A high-speed pick-and-place parallel robot is a typical nonlinear system, and its dynamic properties vary greatly throughout the workspace [9, 26]. The pick-and-place positions of these robots usually cover the entire workspace, and the picked load varies in some application cases, which brings great challenges for input shaping.
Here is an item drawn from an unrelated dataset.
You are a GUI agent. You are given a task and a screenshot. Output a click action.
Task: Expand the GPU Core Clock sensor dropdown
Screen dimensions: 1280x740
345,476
Therefore, the development of a broadly effective approach for designing a highly robust input shaper with good overall performance throughout the entire workspace would be highly beneficial for improving the dynamic positioning accuracy of high-speed pick-and-place parallel robots.
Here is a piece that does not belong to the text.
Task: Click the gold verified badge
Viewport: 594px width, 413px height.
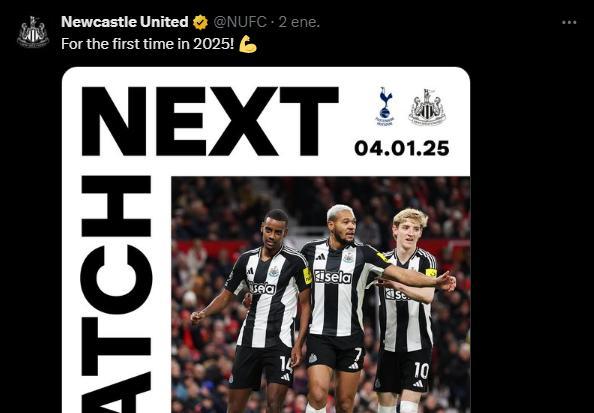Action: click(x=200, y=22)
Driven by numerous practical needs and inspired by existing achievements, an input-shaping-based residual vibration reduction approach to improve the dynamic positioning accuracy of high-speed pick-and-place parallel robots throughout the workspace is presented in this paper. The remainder of this paper is organized as follows. The design principle of the input shaper for a robot with flexible actuated joints is described and a robust input shaping approach that minimizes the percentage of residual vibration at the end-effector throughout the workspace proposed in Section 2. The results from both simulations and experiments to demonstrate the performance of the proposed method using a 4-DOF SCARA-type parallel robot [26] are presented in Section 3. The conclusions are presented in Section 4.
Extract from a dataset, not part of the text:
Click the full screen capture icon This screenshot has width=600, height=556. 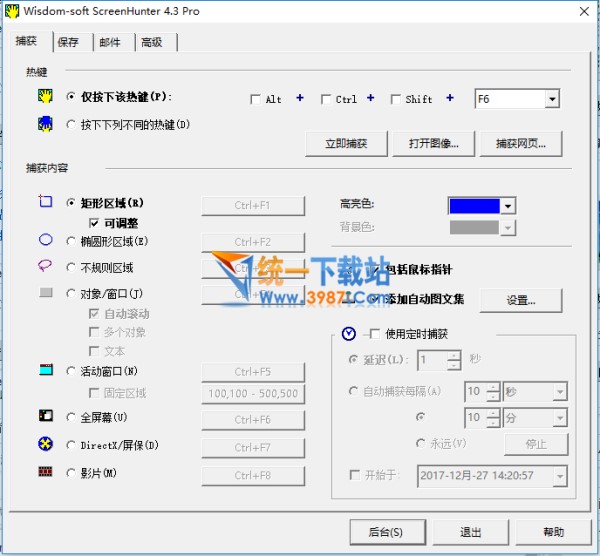(x=45, y=416)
2 Input Shaping of Pick-and-Place Parallel Robot with Flexible Joint

2.1 Design of Input Shaper

Previous studies have shown that the dynamic behavior of a high-speed parallel robot is dominated by the elasticity of the actuated joint. Therefore, the robot can be simplified to a system with a finite number of flexible-body degrees of freedom. Without loss of generality, the dynamic model of a parallel robot with f rigid-body and n vibrational degrees of freedom (here \(f = n\), which equals the number of degrees of freedom of the parallel robot) can be formulated as

$$\user2{M\ddot{x}} + \user2{C\dot{x}} + {\varvec{Kx}} = {\varvec{Kx}}_{r} + {\varvec{d}}\left( {{\varvec{x}}_{r} ,\;\dot{\user2{x}}_{r} } \right),$$

where \({\varvec{M}}\), \({\varvec{C}}\), and \({\varvec{K}}\) are the inertia, damping, and stiffness matrices, respectively; \({\varvec{d}}\left( {{\varvec{x}}_{r} ,\;\dot{\user2{x}}_{r} } \right)\) is a disturbance term; and \({\varvec{x}} = {\varvec{x}}_{r} + {\varvec{x}}_{f}\), in which \({\varvec{x}}_{r}\) and \({\varvec{x}}_{f}\) denote the rigid-body and elastic generalized displacements, respectively.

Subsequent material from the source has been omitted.